EXERCISE PROMPT:
Some of the lines below need repeating. Reproduce exactly those between the lines holding "2008年 (98, 1152)" and "Stuur een mail (877, 12)", inclusive.

Extracted data entries
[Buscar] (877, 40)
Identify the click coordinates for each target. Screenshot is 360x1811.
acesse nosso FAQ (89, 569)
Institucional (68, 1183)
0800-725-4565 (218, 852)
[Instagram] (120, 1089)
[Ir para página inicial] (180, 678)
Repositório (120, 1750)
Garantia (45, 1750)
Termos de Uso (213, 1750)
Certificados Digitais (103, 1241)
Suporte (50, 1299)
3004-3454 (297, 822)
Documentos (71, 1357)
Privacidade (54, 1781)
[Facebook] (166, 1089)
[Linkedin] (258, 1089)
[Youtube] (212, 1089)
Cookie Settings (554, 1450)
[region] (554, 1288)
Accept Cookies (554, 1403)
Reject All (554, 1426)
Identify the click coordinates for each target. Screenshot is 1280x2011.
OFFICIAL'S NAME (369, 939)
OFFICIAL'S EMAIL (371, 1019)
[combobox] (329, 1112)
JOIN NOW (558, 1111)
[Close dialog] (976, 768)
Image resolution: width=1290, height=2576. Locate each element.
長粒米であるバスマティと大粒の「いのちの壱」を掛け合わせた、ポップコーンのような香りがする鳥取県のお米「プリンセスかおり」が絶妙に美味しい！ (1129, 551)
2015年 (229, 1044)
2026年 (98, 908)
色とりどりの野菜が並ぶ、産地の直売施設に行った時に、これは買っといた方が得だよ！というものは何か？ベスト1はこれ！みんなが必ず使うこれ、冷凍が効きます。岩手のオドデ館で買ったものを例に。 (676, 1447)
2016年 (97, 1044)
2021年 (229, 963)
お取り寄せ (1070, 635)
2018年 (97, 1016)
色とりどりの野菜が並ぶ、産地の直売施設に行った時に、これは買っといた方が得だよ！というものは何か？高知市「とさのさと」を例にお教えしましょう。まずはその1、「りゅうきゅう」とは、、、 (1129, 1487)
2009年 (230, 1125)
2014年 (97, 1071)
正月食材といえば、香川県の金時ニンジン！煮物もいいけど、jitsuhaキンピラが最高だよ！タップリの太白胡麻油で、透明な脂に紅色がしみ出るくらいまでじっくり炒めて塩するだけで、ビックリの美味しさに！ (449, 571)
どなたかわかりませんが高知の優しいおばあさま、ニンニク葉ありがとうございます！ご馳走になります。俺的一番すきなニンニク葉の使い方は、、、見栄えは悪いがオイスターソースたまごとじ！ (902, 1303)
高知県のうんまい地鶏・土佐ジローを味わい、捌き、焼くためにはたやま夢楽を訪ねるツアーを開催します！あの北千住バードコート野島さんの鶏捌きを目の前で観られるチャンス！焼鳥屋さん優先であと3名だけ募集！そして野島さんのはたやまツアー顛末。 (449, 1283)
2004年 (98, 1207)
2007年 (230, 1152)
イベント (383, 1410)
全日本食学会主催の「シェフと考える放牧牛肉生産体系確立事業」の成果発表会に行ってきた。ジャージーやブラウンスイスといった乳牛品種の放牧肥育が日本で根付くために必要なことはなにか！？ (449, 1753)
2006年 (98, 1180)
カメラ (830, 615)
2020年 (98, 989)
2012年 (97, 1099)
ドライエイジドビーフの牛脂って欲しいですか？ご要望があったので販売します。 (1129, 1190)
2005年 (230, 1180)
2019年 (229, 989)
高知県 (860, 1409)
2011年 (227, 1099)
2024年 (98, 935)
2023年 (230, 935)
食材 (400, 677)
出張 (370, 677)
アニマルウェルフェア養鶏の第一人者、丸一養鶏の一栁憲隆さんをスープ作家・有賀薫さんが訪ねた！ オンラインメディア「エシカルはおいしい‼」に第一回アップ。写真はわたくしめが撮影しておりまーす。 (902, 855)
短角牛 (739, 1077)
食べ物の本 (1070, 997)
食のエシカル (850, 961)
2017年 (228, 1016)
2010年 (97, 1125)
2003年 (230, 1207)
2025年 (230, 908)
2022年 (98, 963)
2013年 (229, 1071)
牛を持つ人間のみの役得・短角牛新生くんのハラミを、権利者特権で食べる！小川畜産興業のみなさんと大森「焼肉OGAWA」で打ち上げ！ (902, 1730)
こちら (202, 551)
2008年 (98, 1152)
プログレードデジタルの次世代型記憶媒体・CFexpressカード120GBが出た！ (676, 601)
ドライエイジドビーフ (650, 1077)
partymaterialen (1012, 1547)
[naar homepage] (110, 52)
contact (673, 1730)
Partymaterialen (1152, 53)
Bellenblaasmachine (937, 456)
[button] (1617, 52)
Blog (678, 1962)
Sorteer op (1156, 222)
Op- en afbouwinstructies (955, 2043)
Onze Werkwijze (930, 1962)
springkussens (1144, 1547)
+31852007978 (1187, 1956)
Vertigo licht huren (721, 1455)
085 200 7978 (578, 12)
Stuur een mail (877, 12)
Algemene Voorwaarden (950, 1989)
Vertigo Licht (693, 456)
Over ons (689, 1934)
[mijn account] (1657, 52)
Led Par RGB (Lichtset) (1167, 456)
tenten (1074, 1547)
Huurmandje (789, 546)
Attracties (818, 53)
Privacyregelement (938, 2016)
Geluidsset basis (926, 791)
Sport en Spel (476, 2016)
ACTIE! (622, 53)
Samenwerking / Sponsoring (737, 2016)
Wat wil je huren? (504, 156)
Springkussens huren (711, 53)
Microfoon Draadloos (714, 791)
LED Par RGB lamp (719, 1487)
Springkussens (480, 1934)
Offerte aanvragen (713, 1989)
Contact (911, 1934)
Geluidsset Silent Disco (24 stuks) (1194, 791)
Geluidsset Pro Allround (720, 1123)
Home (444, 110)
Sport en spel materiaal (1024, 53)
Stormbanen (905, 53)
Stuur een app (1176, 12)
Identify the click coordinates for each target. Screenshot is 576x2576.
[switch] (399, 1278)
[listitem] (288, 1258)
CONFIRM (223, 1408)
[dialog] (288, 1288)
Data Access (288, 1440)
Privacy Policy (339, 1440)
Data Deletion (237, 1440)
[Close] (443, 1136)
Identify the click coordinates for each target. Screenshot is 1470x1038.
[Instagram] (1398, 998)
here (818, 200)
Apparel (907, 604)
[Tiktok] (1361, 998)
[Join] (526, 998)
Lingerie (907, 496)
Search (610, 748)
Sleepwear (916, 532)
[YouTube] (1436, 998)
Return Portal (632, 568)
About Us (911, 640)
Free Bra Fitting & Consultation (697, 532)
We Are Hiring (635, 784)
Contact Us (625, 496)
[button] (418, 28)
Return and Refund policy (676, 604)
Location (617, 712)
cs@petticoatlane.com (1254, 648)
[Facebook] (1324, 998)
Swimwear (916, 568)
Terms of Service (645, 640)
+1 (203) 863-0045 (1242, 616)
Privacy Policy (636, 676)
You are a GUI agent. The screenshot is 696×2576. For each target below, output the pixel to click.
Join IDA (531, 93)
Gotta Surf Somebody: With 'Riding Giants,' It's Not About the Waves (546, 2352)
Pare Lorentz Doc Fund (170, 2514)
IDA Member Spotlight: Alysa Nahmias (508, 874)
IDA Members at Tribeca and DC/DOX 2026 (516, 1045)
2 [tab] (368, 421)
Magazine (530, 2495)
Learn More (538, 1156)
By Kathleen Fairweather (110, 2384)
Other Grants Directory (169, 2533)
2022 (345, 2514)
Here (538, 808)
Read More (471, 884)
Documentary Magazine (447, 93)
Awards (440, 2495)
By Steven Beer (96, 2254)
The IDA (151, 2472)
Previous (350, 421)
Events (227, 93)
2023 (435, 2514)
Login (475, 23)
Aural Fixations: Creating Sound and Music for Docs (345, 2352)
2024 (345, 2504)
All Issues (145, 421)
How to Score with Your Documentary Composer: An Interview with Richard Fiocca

WRITTEN RESPONSE:
2008年 (98, 1152)
プログレードデジタルの次世代型記憶媒体・CFexpressカード120GBが出た！ (676, 601)
ドライエイジドビーフ (650, 1077)
partymaterialen (1012, 1547)
[naar homepage] (110, 52)
contact (673, 1730)
Partymaterialen (1152, 53)
Bellenblaasmachine (937, 456)
[button] (1617, 52)
Blog (678, 1962)
Sorteer op (1156, 222)
Op- en afbouwinstructies (955, 2043)
Onze Werkwijze (930, 1962)
springkussens (1144, 1547)
+31852007978 (1187, 1956)
Vertigo licht huren (721, 1455)
085 200 7978 (578, 12)
Stuur een mail (877, 12)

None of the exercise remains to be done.